(Rows from a dataset)
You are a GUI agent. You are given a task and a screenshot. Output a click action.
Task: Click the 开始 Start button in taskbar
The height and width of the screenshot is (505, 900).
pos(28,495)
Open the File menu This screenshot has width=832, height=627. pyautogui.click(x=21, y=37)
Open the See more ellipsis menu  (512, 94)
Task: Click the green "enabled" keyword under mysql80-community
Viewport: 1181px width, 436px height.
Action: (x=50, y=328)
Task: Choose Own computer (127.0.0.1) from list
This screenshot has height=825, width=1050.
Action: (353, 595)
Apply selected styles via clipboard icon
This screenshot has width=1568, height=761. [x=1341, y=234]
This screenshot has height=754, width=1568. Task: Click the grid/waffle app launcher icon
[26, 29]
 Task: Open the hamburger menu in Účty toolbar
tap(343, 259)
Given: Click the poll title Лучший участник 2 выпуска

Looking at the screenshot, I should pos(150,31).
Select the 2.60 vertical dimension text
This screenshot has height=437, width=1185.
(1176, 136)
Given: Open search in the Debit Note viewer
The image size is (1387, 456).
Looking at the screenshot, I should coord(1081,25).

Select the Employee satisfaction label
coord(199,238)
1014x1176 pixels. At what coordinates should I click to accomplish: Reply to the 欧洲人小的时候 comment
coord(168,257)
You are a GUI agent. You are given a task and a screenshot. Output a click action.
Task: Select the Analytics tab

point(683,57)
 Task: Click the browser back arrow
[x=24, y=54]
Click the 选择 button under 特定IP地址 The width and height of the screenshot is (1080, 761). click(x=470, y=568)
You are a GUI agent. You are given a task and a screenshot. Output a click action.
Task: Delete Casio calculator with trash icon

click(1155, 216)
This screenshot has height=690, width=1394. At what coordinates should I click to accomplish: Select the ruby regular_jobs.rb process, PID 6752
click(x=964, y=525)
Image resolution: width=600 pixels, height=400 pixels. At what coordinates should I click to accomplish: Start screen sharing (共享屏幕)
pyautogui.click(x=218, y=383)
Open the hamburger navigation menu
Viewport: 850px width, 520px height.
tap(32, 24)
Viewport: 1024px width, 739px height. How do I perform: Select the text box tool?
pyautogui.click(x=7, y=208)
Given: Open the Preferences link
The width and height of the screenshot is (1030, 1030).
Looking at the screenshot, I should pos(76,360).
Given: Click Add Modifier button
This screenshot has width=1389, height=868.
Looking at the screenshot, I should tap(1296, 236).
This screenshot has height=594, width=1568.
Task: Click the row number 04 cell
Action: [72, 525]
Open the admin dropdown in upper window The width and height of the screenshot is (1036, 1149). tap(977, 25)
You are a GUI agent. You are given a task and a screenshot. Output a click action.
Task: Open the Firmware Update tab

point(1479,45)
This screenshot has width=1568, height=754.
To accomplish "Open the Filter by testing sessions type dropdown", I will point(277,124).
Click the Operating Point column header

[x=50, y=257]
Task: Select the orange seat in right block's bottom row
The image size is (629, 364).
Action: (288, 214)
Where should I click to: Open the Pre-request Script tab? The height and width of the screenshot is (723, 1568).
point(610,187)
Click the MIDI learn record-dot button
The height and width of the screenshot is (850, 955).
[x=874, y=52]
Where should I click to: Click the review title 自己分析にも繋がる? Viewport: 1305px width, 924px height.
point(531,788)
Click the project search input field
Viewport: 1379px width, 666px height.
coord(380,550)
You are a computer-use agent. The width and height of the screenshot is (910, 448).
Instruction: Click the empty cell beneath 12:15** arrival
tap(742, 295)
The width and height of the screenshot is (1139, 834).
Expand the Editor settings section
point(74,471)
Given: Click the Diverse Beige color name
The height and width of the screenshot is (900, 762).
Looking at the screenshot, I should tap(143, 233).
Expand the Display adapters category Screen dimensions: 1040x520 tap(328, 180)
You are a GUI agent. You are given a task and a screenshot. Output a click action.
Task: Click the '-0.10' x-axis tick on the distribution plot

Given request ▸ Could you format every line of the material above as a numbered list, leaving out the blank lines?

Solution for this exercise ▸
1. You are a GUI agent. You are given a task and a screenshot. Output a click action.
2. Task: Click the 开始 Start button in taskbar
3. The height and width of the screenshot is (505, 900).
4. pos(28,495)
5. Open the File menu This screenshot has width=832, height=627. pyautogui.click(x=21, y=37)
6. Open the See more ellipsis menu  (512, 94)
7. Task: Click the green "enabled" keyword under mysql80-community
8. Viewport: 1181px width, 436px height.
9. Action: (x=50, y=328)
10. Task: Choose Own computer (127.0.0.1) from list
11. This screenshot has height=825, width=1050.
12. Action: (353, 595)
13. Apply selected styles via clipboard icon
14. This screenshot has width=1568, height=761. [x=1341, y=234]
15. This screenshot has height=754, width=1568. Task: Click the grid/waffle app launcher icon
16. [26, 29]
17.  Task: Open the hamburger menu in Účty toolbar
18. tap(343, 259)
19. Given: Click the poll title Лучший участник 2 выпуска
20. Looking at the screenshot, I should pos(150,31).
21. Select the 2.60 vertical dimension text
22. This screenshot has height=437, width=1185.
23. (1176, 136)
24. Given: Open search in the Debit Note viewer
25. The image size is (1387, 456).
26. Looking at the screenshot, I should coord(1081,25).
27. Select the Employee satisfaction label
28. coord(199,238)
29. 1014x1176 pixels. At what coordinates should I click to accomplish: Reply to the 欧洲人小的时候 comment
30. coord(168,257)
31. You are a GUI agent. You are given a task and a screenshot. Output a click action.
32. Task: Select the Analytics tab
33. point(683,57)
34.  Task: Click the browser back arrow
35. [x=24, y=54]
36. Click the 选择 button under 特定IP地址 The width and height of the screenshot is (1080, 761). click(x=470, y=568)
37. You are a GUI agent. You are given a task and a screenshot. Output a click action.
38. Task: Delete Casio calculator with trash icon
39. click(1155, 216)
40. This screenshot has height=690, width=1394. At what coordinates should I click to accomplish: Select the ruby regular_jobs.rb process, PID 6752
41. click(x=964, y=525)
42. Image resolution: width=600 pixels, height=400 pixels. At what coordinates should I click to accomplish: Start screen sharing (共享屏幕)
43. pyautogui.click(x=218, y=383)
44. Open the hamburger navigation menu
45. Viewport: 850px width, 520px height.
46. tap(32, 24)
47. Viewport: 1024px width, 739px height. How do I perform: Select the text box tool?
48. pyautogui.click(x=7, y=208)
49. Given: Open the Preferences link
50. The width and height of the screenshot is (1030, 1030).
51. Looking at the screenshot, I should pos(76,360).
52. Given: Click Add Modifier button
53. This screenshot has width=1389, height=868.
54. Looking at the screenshot, I should tap(1296, 236).
55. This screenshot has height=594, width=1568.
56. Task: Click the row number 04 cell
57. Action: [72, 525]
58. Open the admin dropdown in upper window The width and height of the screenshot is (1036, 1149). tap(977, 25)
59. You are a GUI agent. You are given a task and a screenshot. Output a click action.
60. Task: Open the Firmware Update tab
61. point(1479,45)
62. This screenshot has width=1568, height=754.
63. To accomplish "Open the Filter by testing sessions type dropdown", I will point(277,124).
64. Click the Operating Point column header
65. [x=50, y=257]
66. Task: Select the orange seat in right block's bottom row
67. The image size is (629, 364).
68. Action: (288, 214)
69. Where should I click to: Open the Pre-request Script tab? The height and width of the screenshot is (723, 1568).
70. point(610,187)
71. Click the MIDI learn record-dot button
72. The height and width of the screenshot is (850, 955).
73. [x=874, y=52]
74. Where should I click to: Click the review title 自己分析にも繋がる? Viewport: 1305px width, 924px height.
75. point(531,788)
76. Click the project search input field
77. Viewport: 1379px width, 666px height.
78. coord(380,550)
79. You are a computer-use agent. The width and height of the screenshot is (910, 448).
80. Instruction: Click the empty cell beneath 12:15** arrival
81. tap(742, 295)
82. The width and height of the screenshot is (1139, 834).
83. Expand the Editor settings section
84. point(74,471)
85. Given: Click the Diverse Beige color name
86. The height and width of the screenshot is (900, 762).
87. Looking at the screenshot, I should tap(143, 233).
88. Expand the Display adapters category Screen dimensions: 1040x520 tap(328, 180)
89. You are a GUI agent. You are given a task and a screenshot. Output a click action.
90. Task: Click the '-0.10' x-axis tick on the distribution plot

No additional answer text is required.